* **GOAL OF THE EXERCISE**: Using the records that follow, tally the lines containing the word "Janain" and state only the count.
::: PROVIDED RECORDS :::
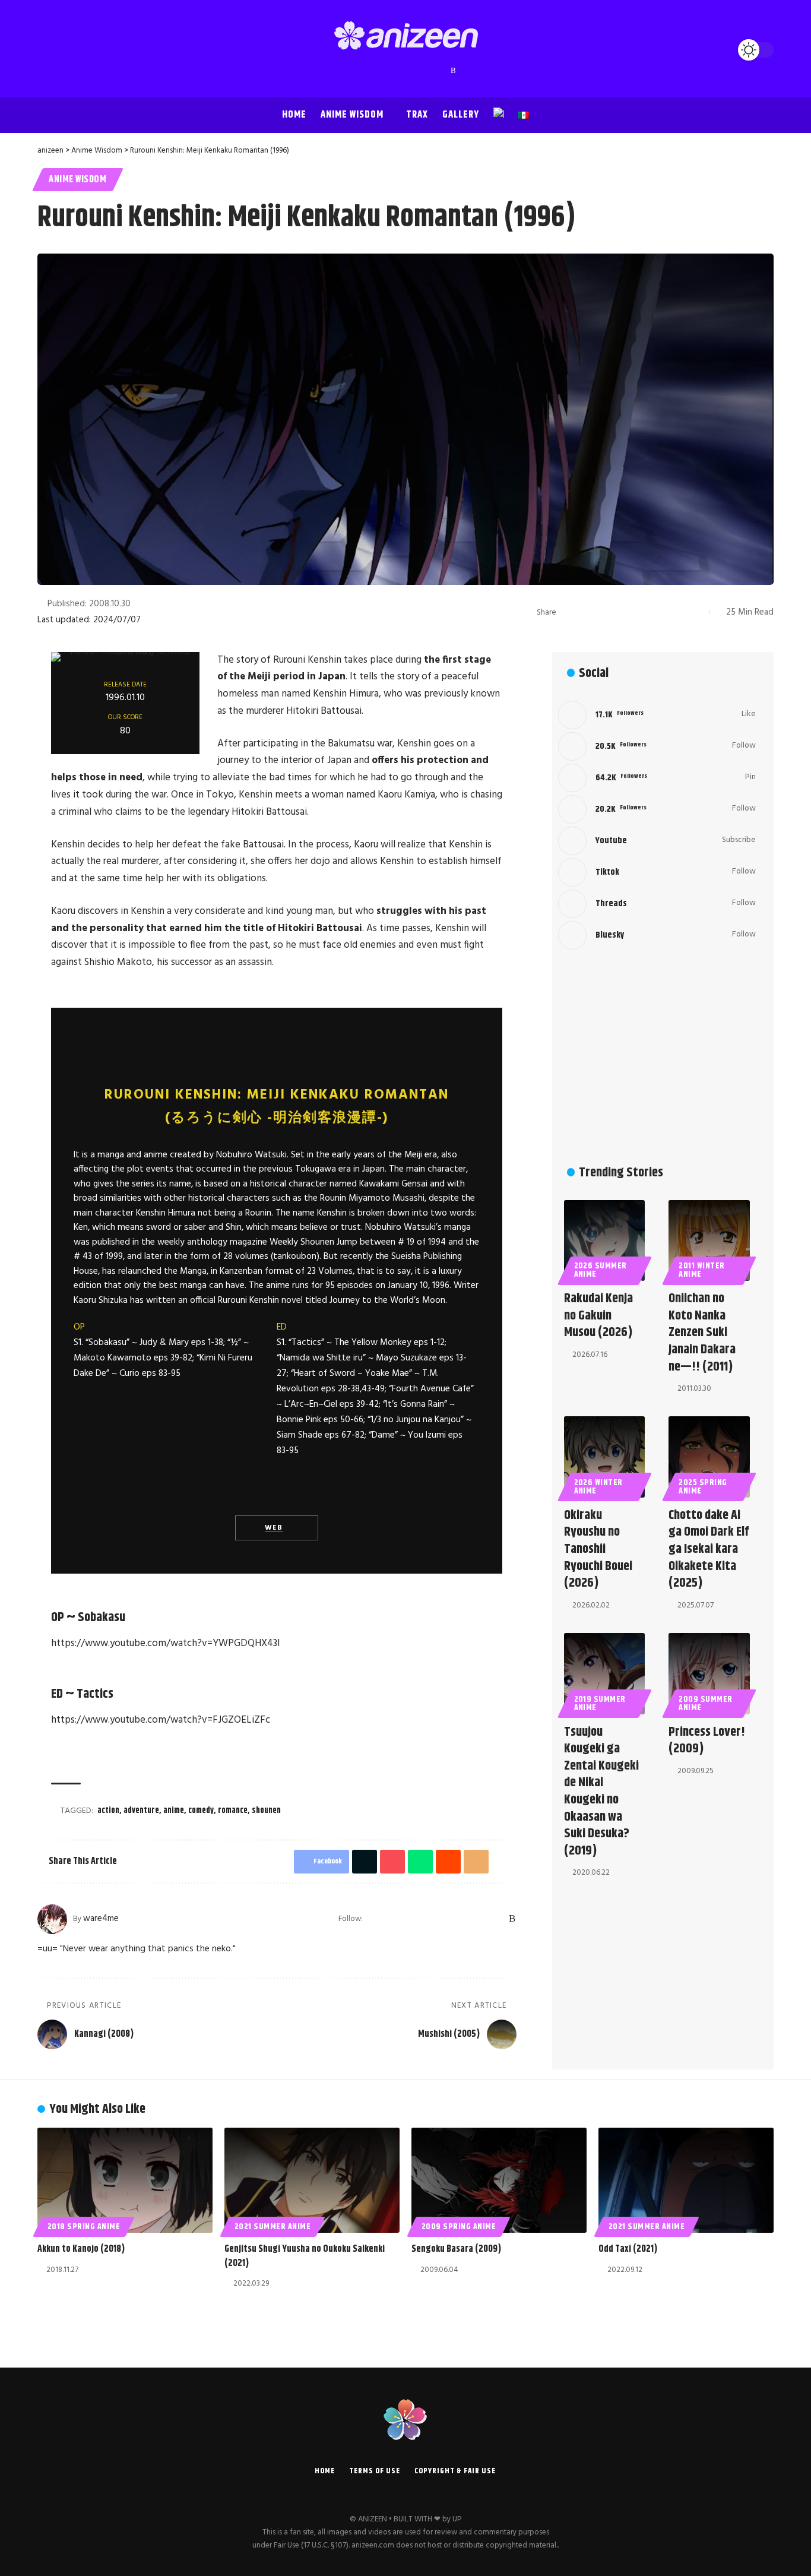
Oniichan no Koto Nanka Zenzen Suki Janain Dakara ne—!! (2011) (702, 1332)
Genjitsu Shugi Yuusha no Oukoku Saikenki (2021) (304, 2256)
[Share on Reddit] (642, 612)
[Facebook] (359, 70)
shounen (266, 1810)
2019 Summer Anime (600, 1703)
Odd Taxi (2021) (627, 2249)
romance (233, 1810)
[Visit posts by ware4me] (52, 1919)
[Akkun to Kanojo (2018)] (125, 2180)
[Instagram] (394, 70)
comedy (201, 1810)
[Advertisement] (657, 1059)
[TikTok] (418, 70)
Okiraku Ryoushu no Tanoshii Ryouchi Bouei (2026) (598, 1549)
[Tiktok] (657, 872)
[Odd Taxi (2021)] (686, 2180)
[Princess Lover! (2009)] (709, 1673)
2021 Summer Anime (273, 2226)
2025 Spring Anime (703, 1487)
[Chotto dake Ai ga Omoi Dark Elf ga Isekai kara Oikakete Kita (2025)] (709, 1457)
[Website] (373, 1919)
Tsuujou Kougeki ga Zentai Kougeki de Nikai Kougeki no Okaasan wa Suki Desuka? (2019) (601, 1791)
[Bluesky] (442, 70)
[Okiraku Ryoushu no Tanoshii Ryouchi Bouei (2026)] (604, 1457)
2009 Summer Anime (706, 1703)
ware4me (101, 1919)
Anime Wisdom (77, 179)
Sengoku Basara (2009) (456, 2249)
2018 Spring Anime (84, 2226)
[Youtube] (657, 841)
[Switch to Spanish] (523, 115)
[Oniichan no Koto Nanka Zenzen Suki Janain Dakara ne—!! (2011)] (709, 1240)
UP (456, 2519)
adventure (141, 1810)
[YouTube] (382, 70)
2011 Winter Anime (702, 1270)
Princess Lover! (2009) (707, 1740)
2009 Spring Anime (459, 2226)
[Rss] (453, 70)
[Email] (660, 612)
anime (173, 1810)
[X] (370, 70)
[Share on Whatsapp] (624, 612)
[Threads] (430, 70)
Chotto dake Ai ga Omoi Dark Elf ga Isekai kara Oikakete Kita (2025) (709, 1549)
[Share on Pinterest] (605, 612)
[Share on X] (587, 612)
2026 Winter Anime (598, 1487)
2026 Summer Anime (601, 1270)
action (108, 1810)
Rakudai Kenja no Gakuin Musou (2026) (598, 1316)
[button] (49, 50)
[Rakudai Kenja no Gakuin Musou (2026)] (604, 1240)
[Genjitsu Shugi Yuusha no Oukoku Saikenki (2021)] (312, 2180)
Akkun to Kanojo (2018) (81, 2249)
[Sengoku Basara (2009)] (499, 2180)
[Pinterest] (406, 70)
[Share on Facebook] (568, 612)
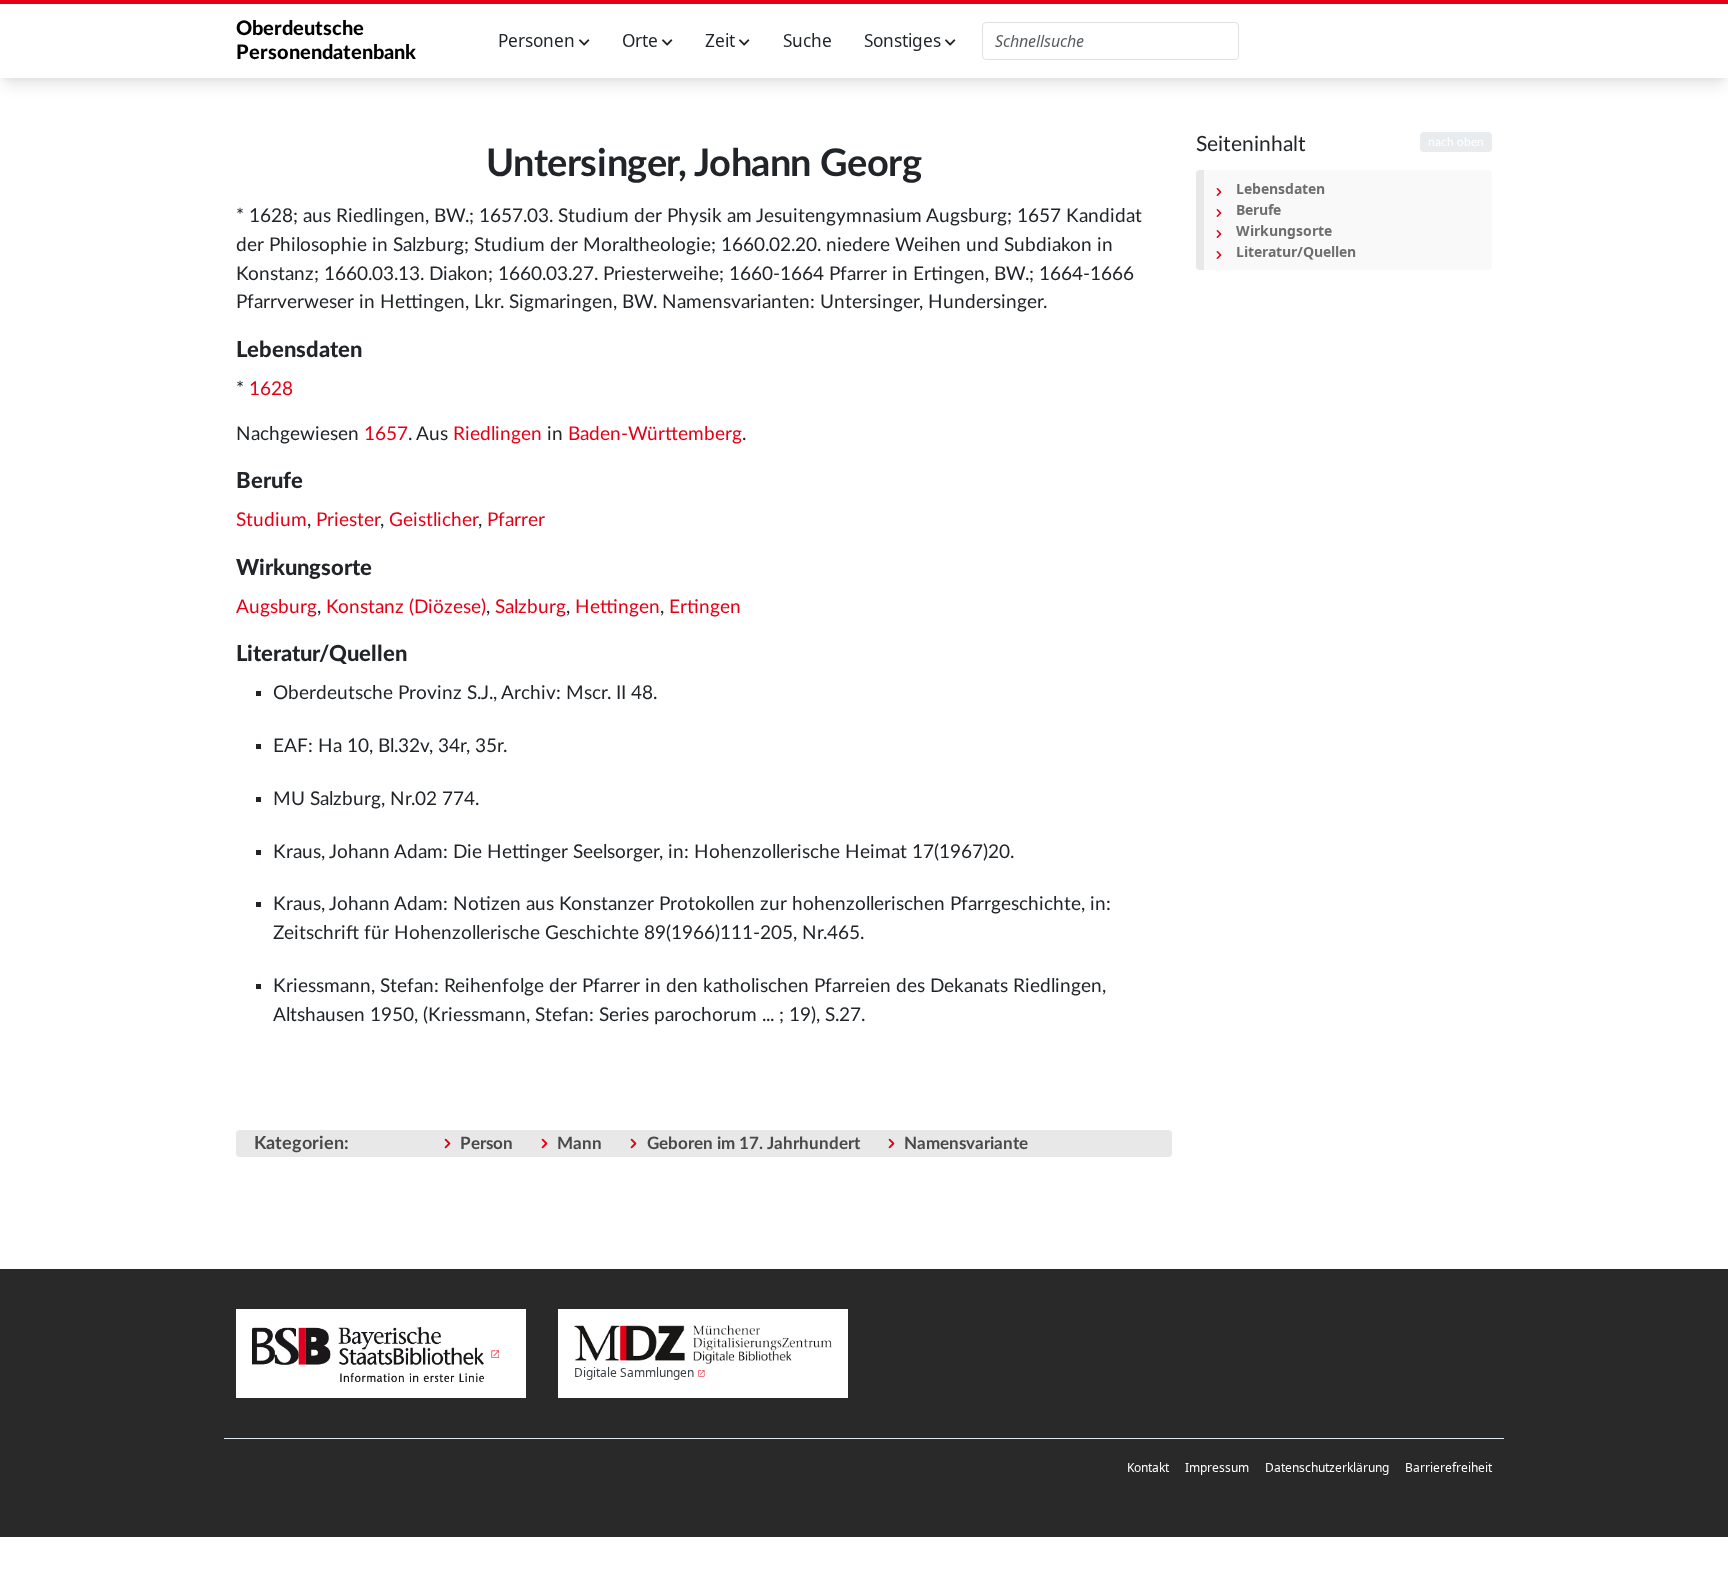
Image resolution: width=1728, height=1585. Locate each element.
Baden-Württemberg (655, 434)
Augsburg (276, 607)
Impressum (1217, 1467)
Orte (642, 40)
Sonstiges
:::
* **EXERCISE RESULT**: 2